A cause du titre du film, faisons enfin référence au passage du livre de la Genèse (ch;11, v.1-9), de la Bible ( version de la TOB, traduction oecuménique de la Bible). Le film se situe tout à fait dans ce que nous retenons d’ordinaire de ce récit. A savoir que l’humanité est divisée entre elle-même par les langues et les cultures différentes.

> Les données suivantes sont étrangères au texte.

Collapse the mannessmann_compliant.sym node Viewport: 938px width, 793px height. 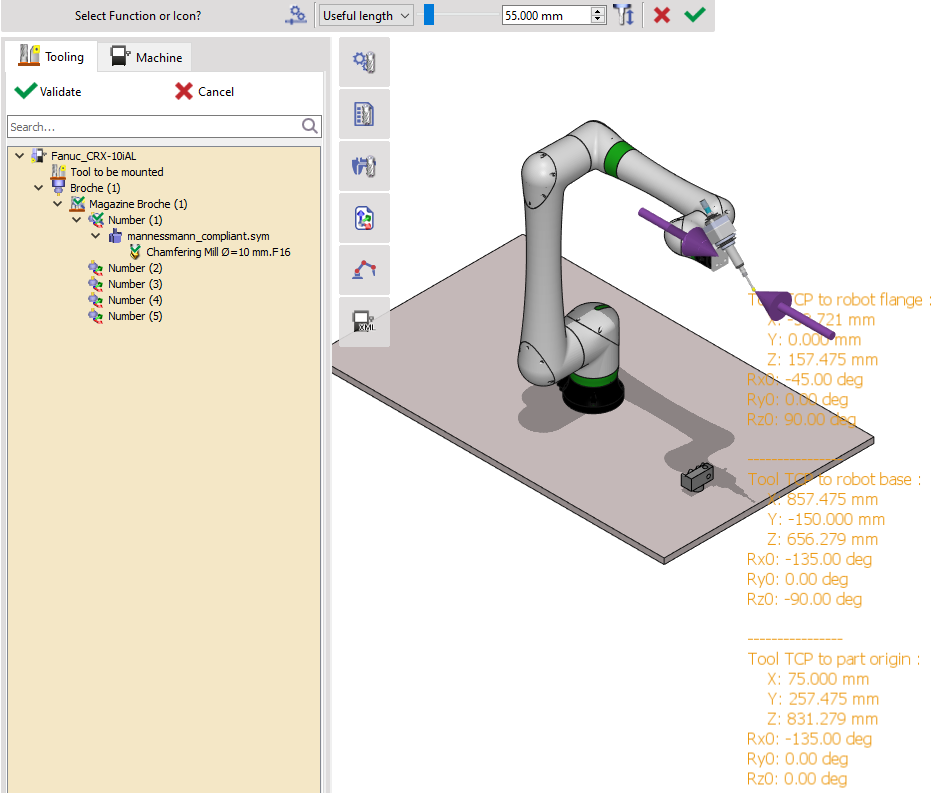tap(96, 236)
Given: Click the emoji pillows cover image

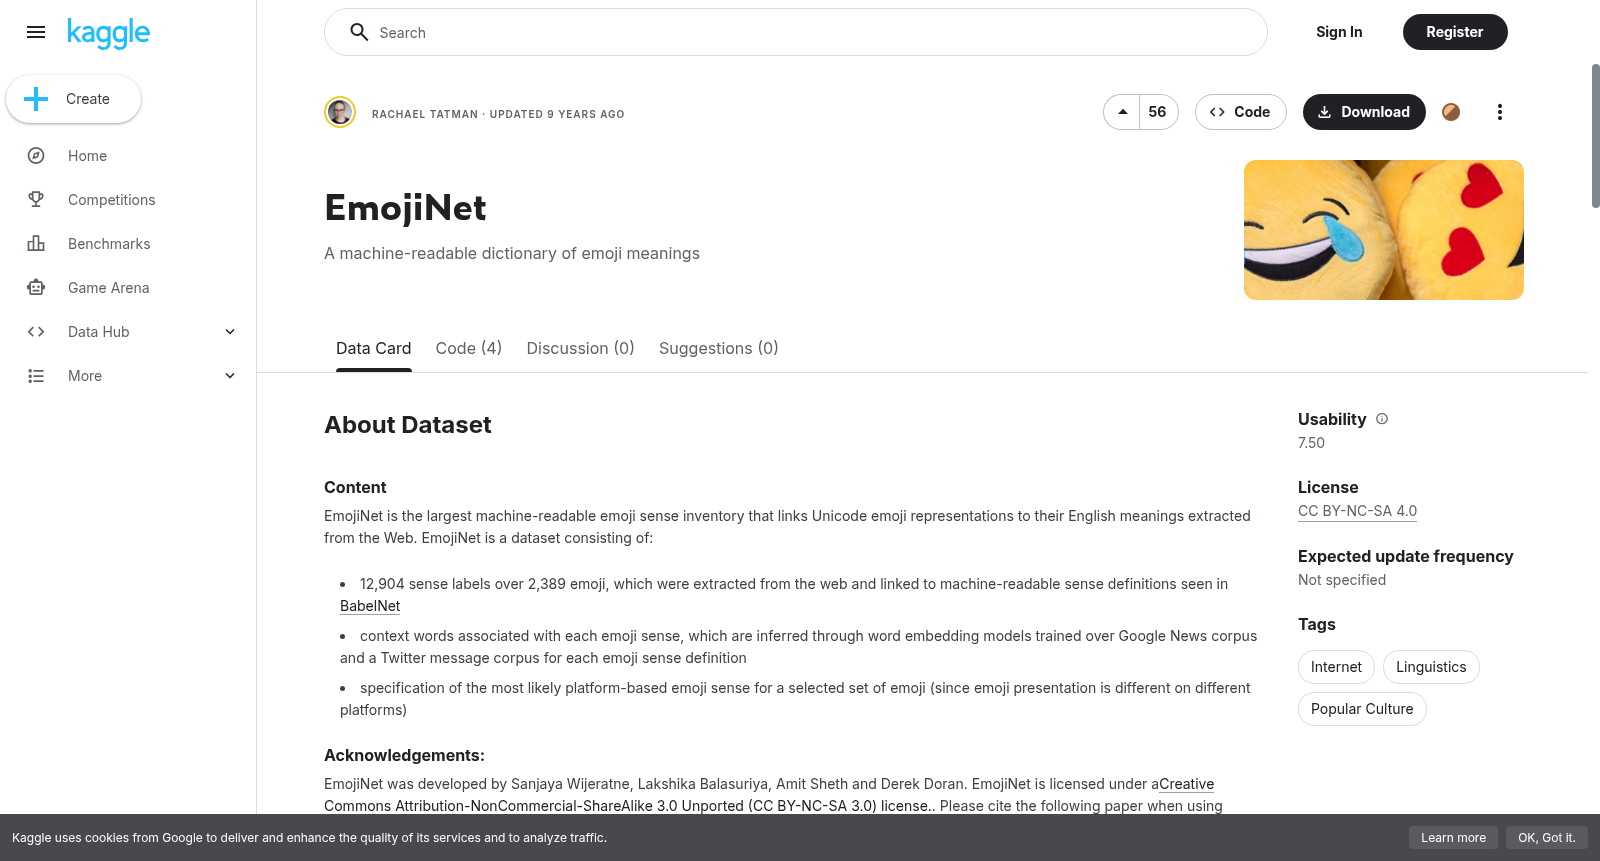Looking at the screenshot, I should [x=1384, y=230].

Rappelons que ce récit va beaucoup plus loin. il débute en affirmant que “la terre entière se servait de la même langue et des mêmes mots”. Il continue avec l’élan de vie des hommes:

” Allons! Bâtissons-nous une ville et une tour dont le sommet touche le ciel. Faisons-nous un nom afin de ne pas être dispersés sur toute la surface de la terre.” Le Seigneur constate cette nouvelle puissance: ” rien de ce qu’ils projetteront ne leur sera inaccessible.”

C’est pourquoi Il ” brouilla la langue de toute la terre “( Bab-ilani, la porte des dieux, est rapproché par l’auteur de la racine bâlal, “confondre, brouiller, troubler”, note de la TOB). Bien loin d’être une punition inspirée par une jalousie, ce brouillage empêche l’humanité de devenir une société totalitaire, monolithique, c’est à dire structurée en fin de compte toujours selon le pouvoir absolu de vie et de mort de certains sur tous les autres.

L’humanité est mise en garde contre elle-même. Ceci est le cas dans les deux piliers de notre civilisation occidentale, Athènes et Jérusalem. En effet, comme Jérusalem dans de nombreux récits bibliques, dont Babel, Athènes nous avertit elle aussi que la démesure, l’hubris, est notre ennemie intime.


[1] Voir l’analyse de Rémi Brague, Les Ancres dans le ciel, ed. du Seuil, 2011, notamment le chapitre IV, intitulé « l’être comme existence brute et la contingence de la vie ».